As part of the ongoing Product Innovation Lab, powered by the Sustainable and Inclusive Digital Finance initiative of Lagos Business School and supported by the Bill & Melinda Gates Foundation, a key milestone has been the completion of fieldwork research and user engagement by a cohort of female product designers. This hands-on phase was not just an academic requirement—it was a transformational experience aimed at answering two critical questions: What does success look like? and What do we want to learn?
This year’s cohort features women-led or women-focused digital finance teams from Regixta, HERconomy, Iyewo, Ploutus Page, FCMB (SheVentures), and First Bank (FirstGem). These innovators are united by a common goal: building financial solutions that meet the needs of underserved and financially excluded women across Nigeria.
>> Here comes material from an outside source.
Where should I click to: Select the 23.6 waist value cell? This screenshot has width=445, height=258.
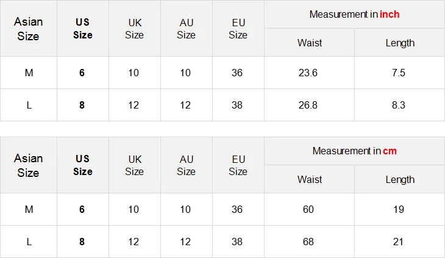click(x=308, y=73)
According to EFInA’s 2023 Access to Financial Services in Nigeria Survey, while 74% of Nigerian adults now have access to financial services, women continue to lag behind men in financial inclusion by 8 percentage points. Barriers include cultural norms, limited access to digital tools, and lack of trust in formal institutions. The Product Innovation Lab was designed to close this gap by equipping female product innovators with the tools to listen deeply, engage empathetically, and build for real-world needs.
Through immersive fieldwork—ranging from user interviews in urban and peri-urban markets to digital usage monitoring—the cohort uncovered pain points and behavioral patterns that traditional product development cycles often overlook. For instance, participants learned that women entrepreneurs prioritize flexible repayment structures, transparent terms, and mobile-first access to loans, especially in informal markets where cash remains dominant.
The feedback gathered will guide the redesign of user journeys, enhance trust-building mechanisms, and inform new feature rollouts tailored to the realities of everyday Nigerian women. These insights also feed directly into the broader goals of Sustainable and Inclusive Digital Finance, which emphasize gender equity, financial resilience, and the responsible use of data in product design.
Ultimately, success looks like financial tools that not only work but work well for the people they’re designed to serve. And that means never building in isolation, but with constant, meaningful engagement from users themselves.